The Observer is a Student-run, daily print & online newspaper serving Notre Dame & Saint Mary's. Learn more about us.



Reluctant rockstar rolls into Legends

Matthew Solarski | Monday, November 17, 2003

With his characteristic mumble and an understated intensity, Seattle rocker Pedro the Lion captivated the eager masses at Legends this past Thursday. For many fans of quality music, this marked the most highly anticipated area concert event of the semester. Folks began lining up in the cold well before the posted start time of 9 p.m.

As the hour approached, a queue formed in front of Legends, snaking its way down the outside ramp into the packed parking lot.

Pedro the Lion, actually comprised of singer/guitarist/songwriter David Bazan and a revolving cast of musician-characters, took the stage shortly after 10 p.m., accompanied only by fellow Northwest songwriter TW Walsh on drums.

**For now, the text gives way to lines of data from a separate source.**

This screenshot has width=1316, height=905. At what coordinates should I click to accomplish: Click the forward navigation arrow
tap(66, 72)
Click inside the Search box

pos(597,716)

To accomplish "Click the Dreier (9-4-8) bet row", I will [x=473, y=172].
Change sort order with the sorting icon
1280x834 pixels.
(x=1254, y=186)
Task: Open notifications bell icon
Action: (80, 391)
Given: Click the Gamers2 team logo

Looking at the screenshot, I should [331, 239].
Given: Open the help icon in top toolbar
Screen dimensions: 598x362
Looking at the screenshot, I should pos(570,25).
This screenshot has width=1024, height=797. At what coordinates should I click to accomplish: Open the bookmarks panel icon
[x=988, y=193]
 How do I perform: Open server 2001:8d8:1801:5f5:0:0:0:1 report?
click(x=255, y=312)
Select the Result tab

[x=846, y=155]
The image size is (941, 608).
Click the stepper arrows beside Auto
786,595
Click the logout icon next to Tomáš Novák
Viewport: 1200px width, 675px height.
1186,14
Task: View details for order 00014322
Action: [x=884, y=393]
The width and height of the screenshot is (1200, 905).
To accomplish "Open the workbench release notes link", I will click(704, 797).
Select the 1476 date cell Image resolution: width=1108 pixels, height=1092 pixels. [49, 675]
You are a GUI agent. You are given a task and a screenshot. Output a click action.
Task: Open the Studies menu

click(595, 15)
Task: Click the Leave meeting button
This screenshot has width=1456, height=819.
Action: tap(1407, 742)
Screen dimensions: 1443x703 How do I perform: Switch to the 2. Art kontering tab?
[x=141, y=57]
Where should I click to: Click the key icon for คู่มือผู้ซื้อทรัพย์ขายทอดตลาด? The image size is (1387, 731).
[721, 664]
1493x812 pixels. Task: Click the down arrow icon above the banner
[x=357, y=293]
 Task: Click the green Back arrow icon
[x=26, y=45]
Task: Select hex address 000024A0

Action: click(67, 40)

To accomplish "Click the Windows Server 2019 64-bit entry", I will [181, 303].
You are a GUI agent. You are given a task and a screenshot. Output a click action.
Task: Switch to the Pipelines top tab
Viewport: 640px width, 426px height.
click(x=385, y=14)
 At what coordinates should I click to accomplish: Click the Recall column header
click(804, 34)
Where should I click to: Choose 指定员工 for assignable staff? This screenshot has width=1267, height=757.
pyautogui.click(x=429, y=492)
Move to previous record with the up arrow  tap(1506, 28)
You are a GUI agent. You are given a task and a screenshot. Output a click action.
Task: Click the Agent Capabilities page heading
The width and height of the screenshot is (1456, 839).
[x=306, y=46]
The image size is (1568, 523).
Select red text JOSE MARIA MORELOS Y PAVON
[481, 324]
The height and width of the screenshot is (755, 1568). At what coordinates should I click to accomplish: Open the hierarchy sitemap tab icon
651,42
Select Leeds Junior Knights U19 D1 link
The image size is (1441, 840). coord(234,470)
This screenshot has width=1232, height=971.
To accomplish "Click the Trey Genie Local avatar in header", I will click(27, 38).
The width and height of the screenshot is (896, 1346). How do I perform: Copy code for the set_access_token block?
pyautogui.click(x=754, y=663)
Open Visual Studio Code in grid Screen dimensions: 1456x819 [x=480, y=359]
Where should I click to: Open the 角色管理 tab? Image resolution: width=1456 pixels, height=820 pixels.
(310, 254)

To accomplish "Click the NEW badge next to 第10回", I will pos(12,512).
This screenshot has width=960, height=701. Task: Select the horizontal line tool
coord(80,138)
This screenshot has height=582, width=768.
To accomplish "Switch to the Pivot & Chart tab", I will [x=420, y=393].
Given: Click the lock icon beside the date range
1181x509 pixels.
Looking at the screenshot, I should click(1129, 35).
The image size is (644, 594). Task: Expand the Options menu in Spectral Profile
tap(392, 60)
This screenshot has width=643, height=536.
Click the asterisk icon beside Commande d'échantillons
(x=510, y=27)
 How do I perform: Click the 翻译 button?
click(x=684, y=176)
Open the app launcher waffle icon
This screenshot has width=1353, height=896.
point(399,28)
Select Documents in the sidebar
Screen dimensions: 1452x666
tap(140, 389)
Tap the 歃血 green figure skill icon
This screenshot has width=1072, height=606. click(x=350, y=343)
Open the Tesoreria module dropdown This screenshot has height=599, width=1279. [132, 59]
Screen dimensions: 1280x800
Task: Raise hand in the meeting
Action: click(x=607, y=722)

The two rollicked through a most diverse set of about 16 songs, ranging from mellow, down-tempo musings on failed relationships to urgent, scathing numbers invoking politics and morality, and delving into all depths of the rather extensive Pedro catalogue.

Highlights included set-closer “Rapture,” a fan-favorite about adultery, “Big Trucks,” a playful take on road-rage and the generation gap, and “Never Leave A Job Half Done,” with its dark themes and explosive finale.

Bazan and Walsh filled out the set with about six brand new songs, set to appear on a forthcoming Pedro the Lion EP and possibly the new full-length, due out sometime in mid-to-late 2004.

If his latest material is any indication, Pedro may be heading in a new direction with shorter songs and more personalized themes, all the while taking his musical stylings back to their roots: the mid-tempo, plaintive melodies of his 1998 debut It’s Hard To Find A Friend.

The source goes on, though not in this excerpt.